# My Friendship Bread flopped and I'm stuck!



## Angie (May 9, 2006)

Tomorrow is food day at work, breakfast theme...I made two loaves of Amish Friendship Bread since everyone loves it.

It BURNT AGAIN.

I need to make something now..I don't have the extra cash to go to the store so I have to use what I have. 

I found a recipe on line for raspberry coffee cake but it require mace.  What is mace and can I go without it, or substitute?  It calls for 1/4 cup.  

I'll probably burn this one as well..


----------



## Angie (May 9, 2006)

I'm actually finding a few other recipes without mace in it, but it requires vanilla and I used mine up on the dang Friendship Bread.


----------



## marmalady (May 9, 2006)

1/ cup of mace?  Yikes!  mace is the lacy outer covering of nutmeg - tastes like nutmeg, but milder.  Leave it out, sub in cinnamon if you like - but not 1/4 cup, lol!

If you're out of vanilla but have almond, use that instead.


----------



## Angie (May 9, 2006)

LOL!! Sorry. I was in such a panick that I meant to say 1/4 tsp..not cup....

Anyway, I made this raspberry crumble coffee cake using almond (like you suggested)...hoping it turns out since the recipe said to add the milk, but it was not listed ANYWHERE how much to add.....

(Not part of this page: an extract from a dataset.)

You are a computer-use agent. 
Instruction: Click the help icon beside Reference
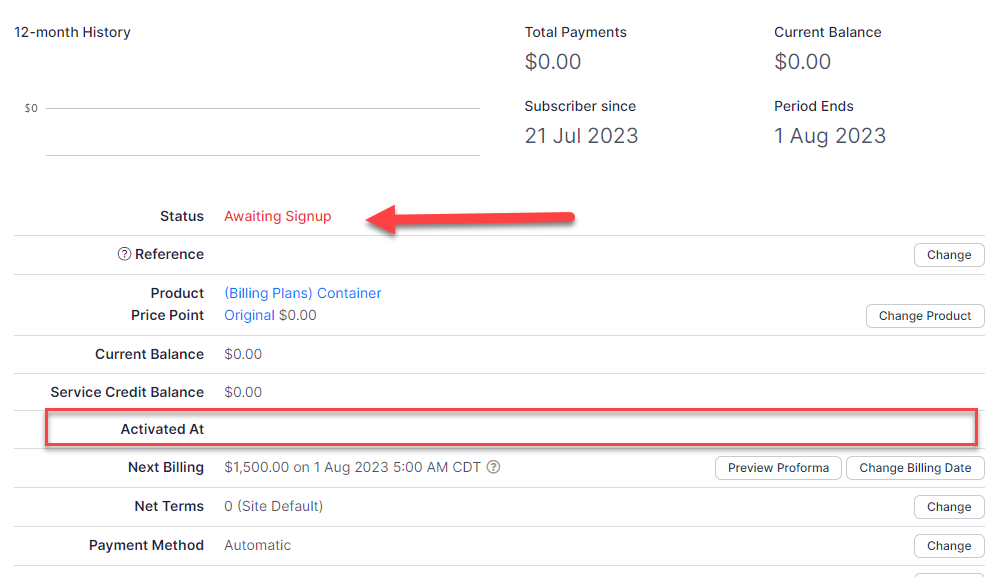coord(124,254)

Anyone wanna make bets on me buying donuts in the morning????


----------



## kitchenelf (May 9, 2006)

lol Angie - how did it turn out????  Hopefully ok 'cause donuts aren't cheap!!!!!!


----------



## Angie (May 9, 2006)

I don't know yet...I'm on my way to check on it but technically I have another 10 minutes....


----------



## Angie (May 9, 2006)

Looks wonderful, smells wonderful...not quite done but really close...lets just hope it doesn't suck tomorrow morning!!!!!!!!!!!!


----------



## Angie (May 9, 2006)

And here's the recipe I scrounged from the net...

RASPBERRY CRUMBLE COFFEE CAKE	 

FILLING:

2/3 c. sugar
1/4 c. cornstarch
3/4 c. water or raspberry juice
2 c. frozen or fresh raspberries
1 tbsp. lemon juice

For filling, combine sugar, cornstarch, water or juice. Cook over medium heat until thickened and clear. Add lemon juice and cool.

COFFEE CAKE:

3 c. flour
1 c. sugar
1 tbsp. baking powder
1 tsp. salt
1 c. butter, softened
2 eggs, slightly beaten
1 tsp. vanilla

In a bowl combine dry ingredients. Cut in butter to form fine crumbs. Add milk, eggs, and vanilla. Spread half of batter in a 9x13 pan. Drop filling by spoonfuls over batter and spread over batter. Drop remainder of batter over filling and spread.

For topping, mix 1/4 cup butter, 1/2 cup flour, 1/2 cup sugar. Bake 35-45 minutes at 350 degrees.

Again, it says to add milk but never says how much. I put about a cup in so it was close to muffin consistancy!!!


----------



## SizzlininIN (May 10, 2006)

So how did it turn out Angie?


----------



## Angie (May 10, 2006)

OMG It was gone with in the first hour. I had MULTIPLE requests for the recipe!  I think it's safe to say it was a success!!!!


----------



## Sue 126 (Oct 25, 2006)

*Help!!!*



			
				Angie said:
			
		

> Tomorrow is food day at work, breakfast theme...I made two loaves of Amish Friendship Bread since everyone loves it.
> 
> It BURNT AGAIN.
> 
> ...


 
Hi Angie
You said you burned your Friendship bread.
I've been making it for about 4 years. Mine burns alot too.
I really would like some help finding out why.
I've used at least 4 ovens, and 3 or 4 types of pans.
If anyone knows what causes it to turn black, I would love to hear from you.
I have tried to bake if for 50 min. instead of 60 but it does'nt get done in the middle.
Thanks,  have a gread day.  Sue126


----------